Sin embargo, si bien válidas, las situaciones originarias que motivaron el malestar de los religiosos quedaron empalidecidas al lado de la que suscitó la televisación del suicidio del ex comisario
Mario "Malevo" Ferreyra y la posterior transmisión del hecho como si fuera un partido de fútbol ("ahí llega el balazo", anticipaba el canal que trasmitió el suicidio ) para una audiencia de las edades más diversas que siguió el drama como si fuera un folletín por entregas. Allí tiene sentido la reflexión de Bauman de que esta es una sociedad confesional en la que se ha perdido la frontera entre lo público y lo privado. Ferreyra eligió confesarse en público.
Después de ese suicidio televisado (y pasado en diferido, lo que indica que no hubo sorpresa en la trasmisión), la pregunta obligada que se les plantea a los medios es: después de haber asistido a una muerte ante las cámaras ¿qué más queda por ver? Así como el erotismo se convierte en procacidad cuando lo tamiza la televisión, la muerte -que es la experiencia más privada que una persona pueda atravesar, porque es intransferible- pierde su gravedad.
No es necesario hilar demasiado fino para sospechar que Ferreyra ya había decidido morir en escena, en un final a pura exposición, acorde con lo que había sido su mediática vida. Lo que asombra es que, de alguna manera, eso haya parecido algo así como "un suicidio acordado". Una suerte de eutanasia mediática.
Ante esa situación, la agrupación Fopea, que nuclea a periodistas y a profesionales de la comunicación, fijó postura acerca de qué es periodismo (la obligación de contar la realidad) y qué amarillismo.

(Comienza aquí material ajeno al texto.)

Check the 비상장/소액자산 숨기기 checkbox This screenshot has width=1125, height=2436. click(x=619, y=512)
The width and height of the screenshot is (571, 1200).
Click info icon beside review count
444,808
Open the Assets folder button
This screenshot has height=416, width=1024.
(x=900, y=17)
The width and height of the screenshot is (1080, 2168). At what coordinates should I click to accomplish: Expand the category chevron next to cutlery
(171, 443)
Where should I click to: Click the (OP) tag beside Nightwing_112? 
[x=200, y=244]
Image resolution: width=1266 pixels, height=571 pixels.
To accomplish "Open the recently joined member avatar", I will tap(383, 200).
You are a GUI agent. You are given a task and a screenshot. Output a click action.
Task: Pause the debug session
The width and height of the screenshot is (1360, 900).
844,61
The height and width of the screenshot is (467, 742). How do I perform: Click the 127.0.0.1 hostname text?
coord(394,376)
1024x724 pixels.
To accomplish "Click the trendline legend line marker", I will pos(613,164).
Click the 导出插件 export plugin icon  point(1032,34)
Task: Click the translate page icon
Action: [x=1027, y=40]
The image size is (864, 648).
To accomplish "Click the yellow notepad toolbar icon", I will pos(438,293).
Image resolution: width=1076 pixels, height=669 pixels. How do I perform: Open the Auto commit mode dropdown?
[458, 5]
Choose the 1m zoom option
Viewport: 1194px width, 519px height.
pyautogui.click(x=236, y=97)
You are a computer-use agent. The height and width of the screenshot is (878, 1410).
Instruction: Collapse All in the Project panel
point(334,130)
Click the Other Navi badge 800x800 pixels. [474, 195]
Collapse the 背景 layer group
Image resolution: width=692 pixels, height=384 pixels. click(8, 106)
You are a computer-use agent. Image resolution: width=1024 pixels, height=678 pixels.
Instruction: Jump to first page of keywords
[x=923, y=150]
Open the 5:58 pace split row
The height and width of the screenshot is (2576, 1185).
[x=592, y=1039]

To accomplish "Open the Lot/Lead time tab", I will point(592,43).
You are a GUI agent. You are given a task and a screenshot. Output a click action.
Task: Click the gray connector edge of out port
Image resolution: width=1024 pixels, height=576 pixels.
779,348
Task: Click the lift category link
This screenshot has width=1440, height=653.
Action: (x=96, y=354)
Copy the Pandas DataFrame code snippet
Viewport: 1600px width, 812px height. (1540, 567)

En sintonía con lo que dijeron los religiosos, la agrupación opinó que la reiterada reproducción del hecho implica "la vulneración de principios reconocidos e indiscutidos en la tarea de una cobertura informativa y de pautas legales específicas referidas a la protección del menor". El debate está abierto, y excede los intereses sectoriales, dada la influencia que hoy tienen los medios en esta sociedad en la que al decir de Bauman, todo es consumo que después se convierte en residuo.